Oggi Radio Onda rossa festeggia 36 anni. Da protagonista della storia e della politica, e testimone importante di questi ultimi decenni, Ondarossa non festeggerà come ogni anno in via dei Volsci, ma con due giornate di discussione intitolate «Libertà di conflitto» (al Teatro Valle Occupato) e «Sceemi, il rifiuto di una generazione», esperienze e racconti sul ’77 (domani al al Volturno Occupato con la Compagnia Controcorrente).
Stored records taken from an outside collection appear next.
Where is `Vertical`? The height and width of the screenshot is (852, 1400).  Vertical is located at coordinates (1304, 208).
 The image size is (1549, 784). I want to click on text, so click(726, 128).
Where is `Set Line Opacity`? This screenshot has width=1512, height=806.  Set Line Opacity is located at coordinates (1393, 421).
Questo perché da festeggiare Ondarossa ha ben poco: uno dei suoi redattori è ormai dal luglio scorso richiuso nel carcere di Perugia con una pena di 10 anni per i reati di devastazione e saccheggio in seguito alle contestazioni di Genova 2001. Iniziamo oggi dedicando a quelle giornate un convegno sul «nemico interno», con la campagna 10×100 al Teatro Valle: ordine pubblico e diritto penale da Genova 2001, insieme agli avvocati Francesco Romeo e Ezio Menzione, alla sociologa Donatella Della Porta al giurista Eligio Resta, all’Osservatorio sulla repressione e a Supporto legale.

Nei giorni di Genova Ondarossa tramite RadioGap raccontò il centro città chiuso con grate alte 8 metri, la decisone per la prima volta di costruire zone rosse off limits per i manifestanti, le cariche della polizia, la Diaz e Bolzaneto. Ma, soprattutto, nell’etere genovese echeggiarono le parole d’ordine profetiche che le piazze tematiche urlarono contro i potenti della terra: un no al potere delle banche sulla vita delle persone e il rispetto dei territori. Parole che fecero paura e scatenarono in tutta la sua brutalità la violenza del potere e successivamente della magistratura fino all’ultima decisione della Cassazione dello scorso anno.
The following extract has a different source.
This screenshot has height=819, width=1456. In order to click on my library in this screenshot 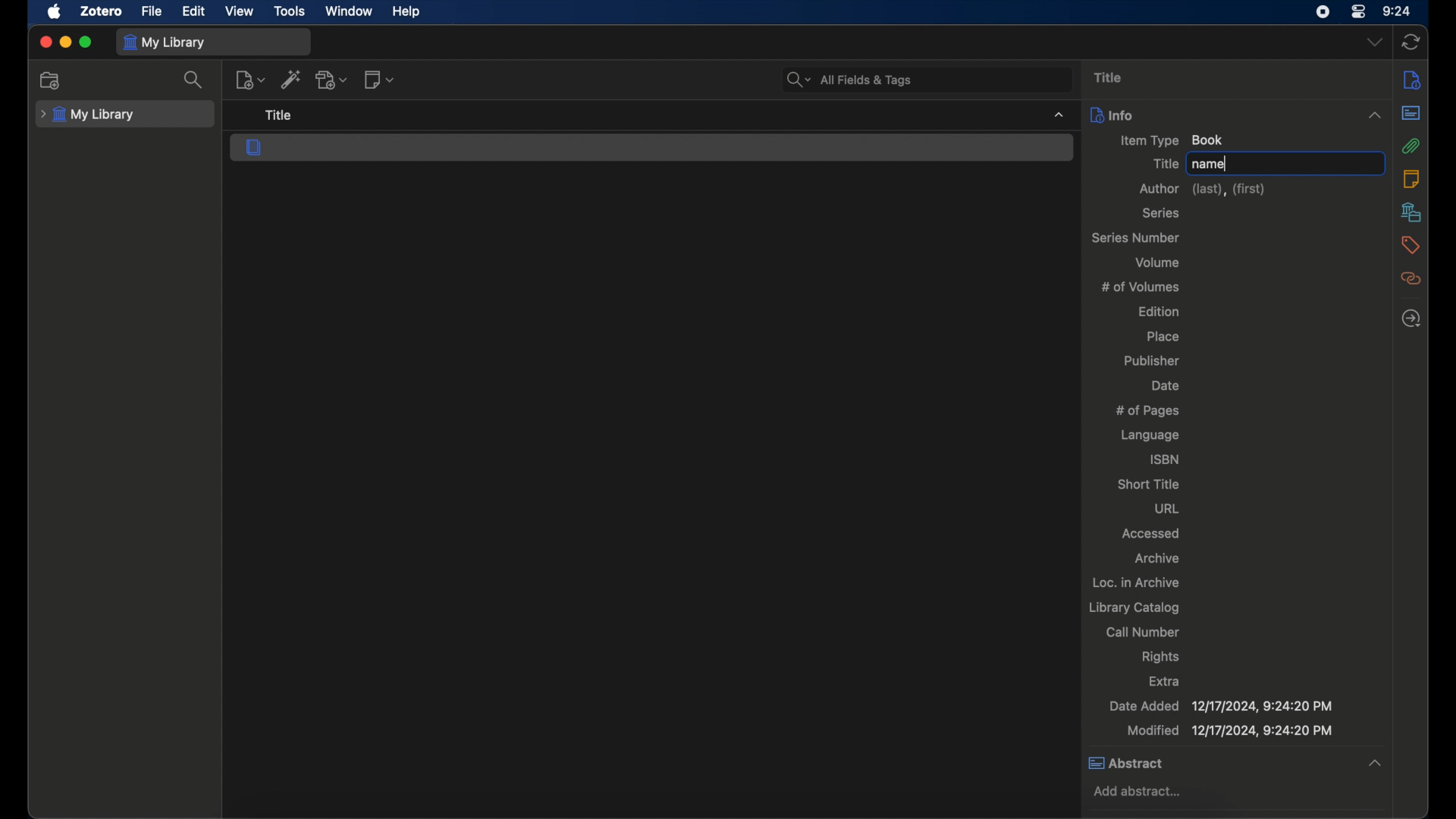, I will do `click(166, 43)`.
Nelle motivazioni della sentenza dello scorso 13 luglio si legge: «L’ordine pubblico deve essere inteso come buon assetto e regolare andamento del vivere civile, a cui corrispondono, nella collettività, l’opinione ed il senso della tranquillità e della sicurezza». Un concetto elastico, dai confini incerti, giuridicamente impossibile da sottoporre a qualsiasi riscontro fattuale, che nei reati di devastazione e saccheggio svela le ragioni del loro originario concepimento: strumenti di oppressione e intimidazione dell’avversario politico come fu il regime fascista che li ha promulgati.

Non è un caso infatti che da Genova in poi tutte le lotte sociali sono state ridotte a mera questione di ordine pubblico: secondo l’Osservatorio sulla repressione ci sono stati fino ad oggi 15000 denunciati per reati vari, per non parlare dei numerosi casi accertati di uccisioni nelle strade e in carcere ad opera delle forze dell’ordine.

L’applicazione delle «zone rosse» è divenuta la norma con cui il potere politico rifugge dal confronto con la società: dalla lotta contro le discariche, ai terremotati, ai pastori, agli studenti, alle grandi opere si registra una gestione di tipo poliziesco progressiva ed inarrestabile, portato all’estremo con l’occupazione militare della Val Susa. Sempre più spesso i magistrati motivano le loro accuse sulla base della pericolosità sociale dell’individuo che protesta, non più giudicato per ciò che commette ma per ciò che rappresenta. Uno spostamento giuridico dai diritti della persona alla ragion di Stato.